▶ [Text shown]:
Men's shot put at the European Athletics Championships

= 1934 European Athletics Championships – Men's shot put =

The men's shot put at the 1934 European Athletics Championships was held in Turin, Italy, at the Stadio Benito Mussolini on 9 September 1934.

==Medalists==

| Gold | Arnold Viiding Estonia |
| Silver | Risto Kuntsi Finland |
| Bronze | František Douda Czechoslovakia |

==Results==

===Final===
9 September

| Rank | Name | Nationality | Result | Notes |
|---|---|---|---|---|
| 1st place, gold medalist(s) | Arnold Viiding | Estonia | 15.19 | CR |
| 2nd place, silver medalist(s) | Risto Kuntsi | Finland | 15.19 |  |
| 3rd place, bronze medalist(s) | František Douda | Czechoslovakia | 15.18 |  |
| 4 | Samuel Norrby | Sweden | 15.10 |  |
| 5 | Valfrid Rahmqvist | Sweden | 15.01 |  |
| 6 | József Darányi | Hungary | 14.86 |  |
| 7 | Zygmunt Heljasz | Poland | 14.78 |  |
| 8 | Hans Woellke | Germany | 14.67 |  |
| 9 | Clément Duhour | France | 14.07 |  |
| 10 | Jules Noël | France | 14.00 |  |
| 11 | Aad de Bruyn | Netherlands | 13.88 |  |
| 12 | Aleksandar Kovacevic | Yugoslavia | 13.88 |  |
| 13 | Lauro Bonincini | Italy | 13.33 |  |

==Participation==
According to an unofficial count, 13 athletes from 11 countries participated in the event.

▶ [Task instructions]:
[1] List the countries of the three medalists in the shot put text.
[2] Recast each line of the screen records as a JSON list of strings, one string per line, skipping blank lines. Leave the pictures out.
The records have no connection to the shot put text.

(Records about locating elements on screens)

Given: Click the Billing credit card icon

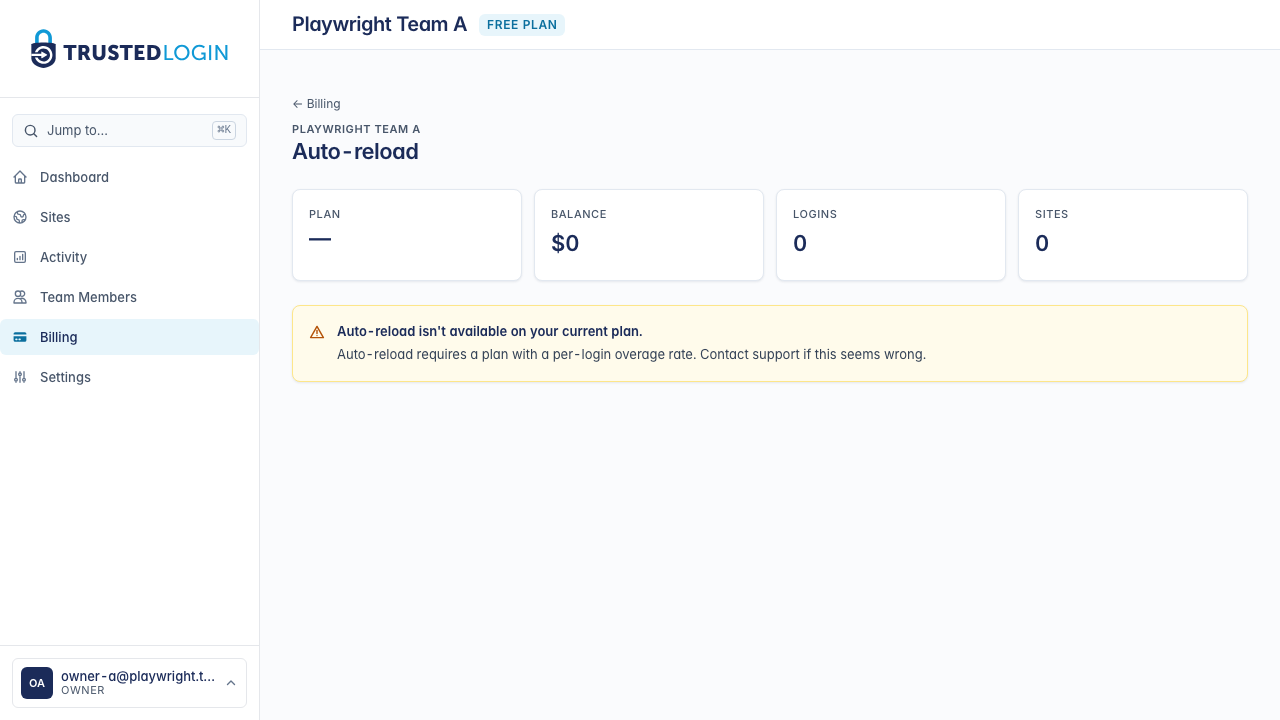Looking at the screenshot, I should (20, 337).
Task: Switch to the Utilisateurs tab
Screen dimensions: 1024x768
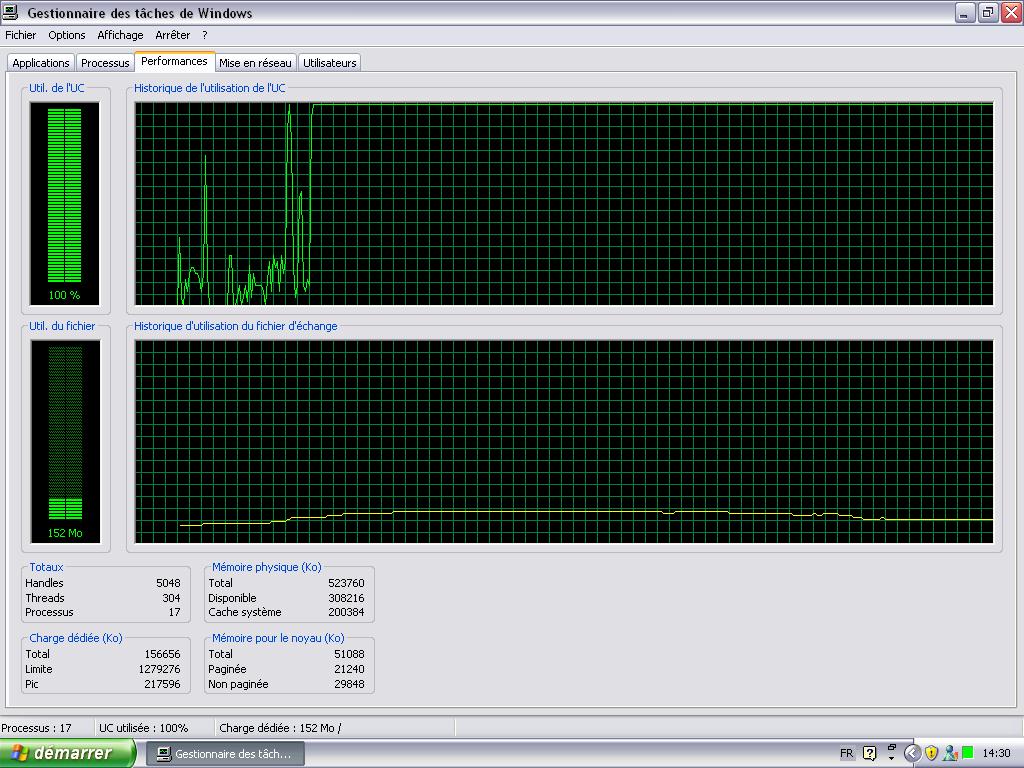Action: 329,63
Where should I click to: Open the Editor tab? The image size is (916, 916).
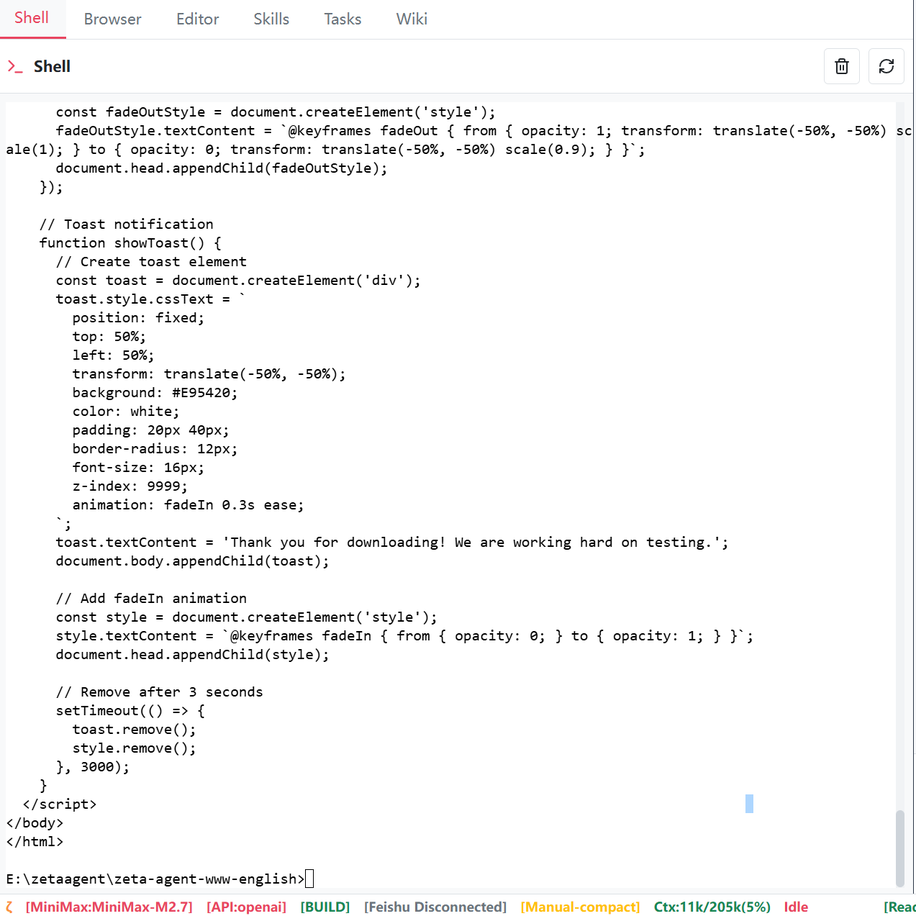point(197,19)
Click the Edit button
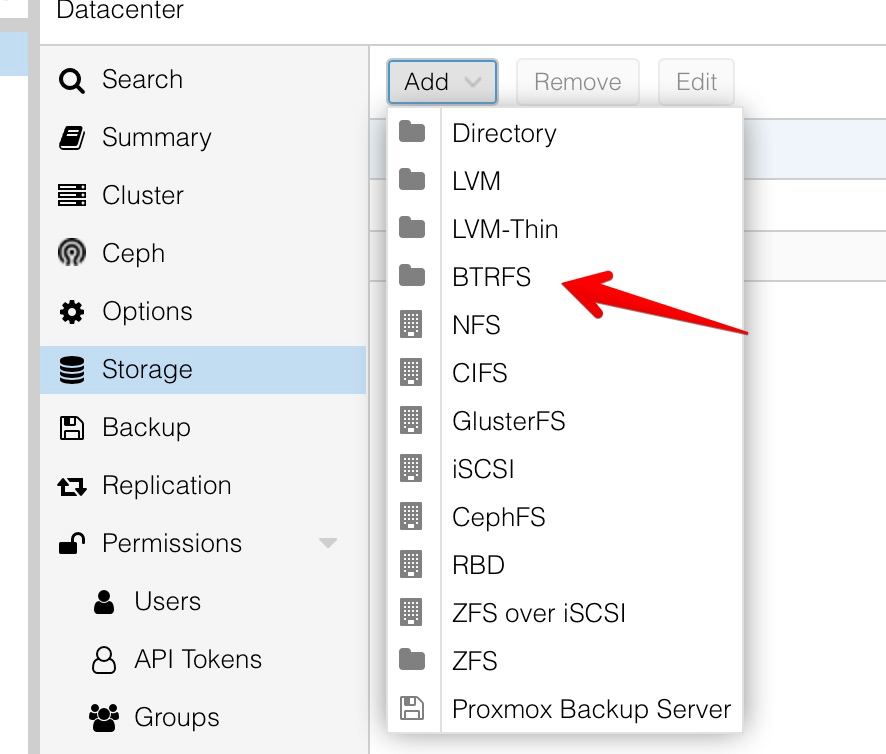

▶ [Final answers]:
[1] Estonia, Finland, Czechoslovakia

[2]
[
  "Given: Click the Billing credit card icon",
  "Looking at the screenshot, I should (20, 337).",
  "Task: Switch to the Utilisateurs tab",
  "Screen dimensions: 1024x768",
  "Action: 329,63",
  "Where should I click to: Open the Editor tab? The image size is (916, 916).",
  "point(197,19)",
  "Click the Edit button"
]